Exercise objective
Copy out the lines below word for word, everything from the line that contains "Select the 突击 tab" down to the line that contains "pos(499,56)", including both of those lines.

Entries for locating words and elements
· · · ·

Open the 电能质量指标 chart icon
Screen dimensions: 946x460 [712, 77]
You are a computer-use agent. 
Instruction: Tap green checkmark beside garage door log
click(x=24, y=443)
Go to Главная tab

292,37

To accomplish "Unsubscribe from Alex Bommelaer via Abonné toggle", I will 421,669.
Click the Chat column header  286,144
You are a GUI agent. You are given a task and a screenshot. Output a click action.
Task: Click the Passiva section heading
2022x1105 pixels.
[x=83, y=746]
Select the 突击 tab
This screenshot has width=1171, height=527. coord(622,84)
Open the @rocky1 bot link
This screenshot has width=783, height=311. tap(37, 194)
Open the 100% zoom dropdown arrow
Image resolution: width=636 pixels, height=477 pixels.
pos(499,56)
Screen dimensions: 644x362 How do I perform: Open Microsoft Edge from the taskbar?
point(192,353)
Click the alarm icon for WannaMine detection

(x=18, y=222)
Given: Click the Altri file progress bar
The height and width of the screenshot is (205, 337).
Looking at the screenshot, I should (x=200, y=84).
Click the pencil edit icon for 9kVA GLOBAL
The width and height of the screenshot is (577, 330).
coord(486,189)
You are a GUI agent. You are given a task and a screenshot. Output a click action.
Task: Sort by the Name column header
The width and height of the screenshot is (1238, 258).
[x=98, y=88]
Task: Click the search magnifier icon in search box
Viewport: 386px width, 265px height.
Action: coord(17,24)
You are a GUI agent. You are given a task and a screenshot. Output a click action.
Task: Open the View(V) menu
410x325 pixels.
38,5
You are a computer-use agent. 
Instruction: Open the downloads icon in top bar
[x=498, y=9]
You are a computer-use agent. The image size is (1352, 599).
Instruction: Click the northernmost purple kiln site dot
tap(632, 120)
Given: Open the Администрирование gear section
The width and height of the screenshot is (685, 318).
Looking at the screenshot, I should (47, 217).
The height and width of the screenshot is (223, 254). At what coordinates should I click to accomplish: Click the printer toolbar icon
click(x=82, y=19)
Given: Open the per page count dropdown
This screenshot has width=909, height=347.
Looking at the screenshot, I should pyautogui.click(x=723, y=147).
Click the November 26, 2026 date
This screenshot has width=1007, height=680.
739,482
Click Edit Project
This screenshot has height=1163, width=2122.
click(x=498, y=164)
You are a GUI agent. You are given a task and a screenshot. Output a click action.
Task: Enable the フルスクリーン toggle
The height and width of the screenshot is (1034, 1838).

· · · ·

Final result
Select the 突击 tab
This screenshot has width=1171, height=527. coord(622,84)
Open the @rocky1 bot link
This screenshot has width=783, height=311. tap(37, 194)
Open the 100% zoom dropdown arrow
Image resolution: width=636 pixels, height=477 pixels.
pos(499,56)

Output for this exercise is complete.